Ikka thought it over. It wasn’t the old world, but it was a world, and that was so much more than there had been just minutes ago. “Yes!” he cried.
“To the shore, then,” said the thing. And it dove into the water with the swiftness of a serpent, leaving Ikka to drown.
“Help!” he shrieked. “Help! Help!” The sky was dropping away above him, the blue was filling up his eyes. He tried to call, but could only taste rain and a deep, bilious salt. His head was more water than air. Then the ripple from the tail of the thing swept underneath him, stronger than the currents, and he was sent flying into the air in a tangle of wings.
Ikka turned his fall into a swoop just inches from the water again, and barely found the strength to cough.
“Are you there?” said the thing, surfacing beneath him again. “You seemed to have wandered off.”
“I think,” managed Ikka. “I think. I am sorry. Mistaken. You’re not the world. You live where we never. Can.” How in the name of anything had it done that, had it brought itself under the water? Madness! You might as well travel over the sky!
It sighed, sending another warm gust of air into his wings – and a good thing too, he was still mightily wet. “Suit yourself. A pity to lose such cleaners, but worse things happen at sea. Good luck to your world, little speck.”

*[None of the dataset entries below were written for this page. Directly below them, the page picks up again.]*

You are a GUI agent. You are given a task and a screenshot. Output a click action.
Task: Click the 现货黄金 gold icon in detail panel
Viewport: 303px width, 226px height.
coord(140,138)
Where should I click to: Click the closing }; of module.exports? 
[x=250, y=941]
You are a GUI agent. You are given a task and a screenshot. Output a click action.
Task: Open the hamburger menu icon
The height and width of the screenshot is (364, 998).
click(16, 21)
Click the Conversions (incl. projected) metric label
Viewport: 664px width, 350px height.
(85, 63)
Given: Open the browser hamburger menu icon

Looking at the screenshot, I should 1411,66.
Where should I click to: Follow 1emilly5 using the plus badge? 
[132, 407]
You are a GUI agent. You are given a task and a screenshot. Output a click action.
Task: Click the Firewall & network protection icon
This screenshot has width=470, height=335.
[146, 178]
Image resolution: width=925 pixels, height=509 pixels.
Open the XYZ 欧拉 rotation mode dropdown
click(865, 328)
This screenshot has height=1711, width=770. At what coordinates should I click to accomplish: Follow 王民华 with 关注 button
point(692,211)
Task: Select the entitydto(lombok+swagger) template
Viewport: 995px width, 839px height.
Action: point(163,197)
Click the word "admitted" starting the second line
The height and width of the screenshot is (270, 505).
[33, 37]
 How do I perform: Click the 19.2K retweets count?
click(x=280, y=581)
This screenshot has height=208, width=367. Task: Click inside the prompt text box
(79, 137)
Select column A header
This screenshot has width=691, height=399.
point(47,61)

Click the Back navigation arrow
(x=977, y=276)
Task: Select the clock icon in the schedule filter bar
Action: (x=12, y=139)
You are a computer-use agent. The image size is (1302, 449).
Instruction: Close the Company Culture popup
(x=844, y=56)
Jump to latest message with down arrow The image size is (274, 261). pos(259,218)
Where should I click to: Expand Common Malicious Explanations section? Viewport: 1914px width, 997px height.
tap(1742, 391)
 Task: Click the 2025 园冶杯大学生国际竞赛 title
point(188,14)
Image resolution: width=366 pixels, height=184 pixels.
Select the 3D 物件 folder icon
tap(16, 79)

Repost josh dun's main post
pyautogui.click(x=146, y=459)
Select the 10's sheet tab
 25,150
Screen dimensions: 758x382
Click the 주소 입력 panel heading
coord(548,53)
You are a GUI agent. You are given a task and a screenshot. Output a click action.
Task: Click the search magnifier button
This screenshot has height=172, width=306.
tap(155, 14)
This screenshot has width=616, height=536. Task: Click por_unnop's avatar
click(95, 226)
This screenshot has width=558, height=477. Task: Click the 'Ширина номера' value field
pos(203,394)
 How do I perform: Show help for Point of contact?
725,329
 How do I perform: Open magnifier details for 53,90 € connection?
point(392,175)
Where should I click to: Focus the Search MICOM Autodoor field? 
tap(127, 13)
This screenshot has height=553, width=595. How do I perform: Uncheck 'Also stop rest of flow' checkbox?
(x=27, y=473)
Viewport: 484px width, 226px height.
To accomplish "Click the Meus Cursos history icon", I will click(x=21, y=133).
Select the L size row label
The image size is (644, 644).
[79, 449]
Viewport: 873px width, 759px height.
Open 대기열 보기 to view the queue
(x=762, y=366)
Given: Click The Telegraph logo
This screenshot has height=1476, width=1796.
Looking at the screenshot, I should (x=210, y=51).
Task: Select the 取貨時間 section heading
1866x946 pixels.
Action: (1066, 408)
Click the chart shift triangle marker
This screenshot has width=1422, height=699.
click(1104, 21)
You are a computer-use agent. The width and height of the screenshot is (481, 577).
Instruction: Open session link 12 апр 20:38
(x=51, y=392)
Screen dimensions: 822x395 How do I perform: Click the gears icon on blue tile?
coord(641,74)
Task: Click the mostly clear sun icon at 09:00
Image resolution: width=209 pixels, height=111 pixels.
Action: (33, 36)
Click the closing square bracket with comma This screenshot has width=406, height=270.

“And you, yours,” said Ikka. And with that he flew towards the sight of dirt, coughing whenever he wasn’t shivering.
Past the shore and over the dunes and into the basin flew Ikka, watching the plains roll by underneath him, scanning for any hope of a world. Here was where the world had wandered when his mother was born, he recalled. He’d heard stories of it, of places where no trunk dared rear itself, where the sky was in sight at all times. It made him feel nearly as small as the water had, especially when the sunset caught the clouds on fire and painted it all red as blood.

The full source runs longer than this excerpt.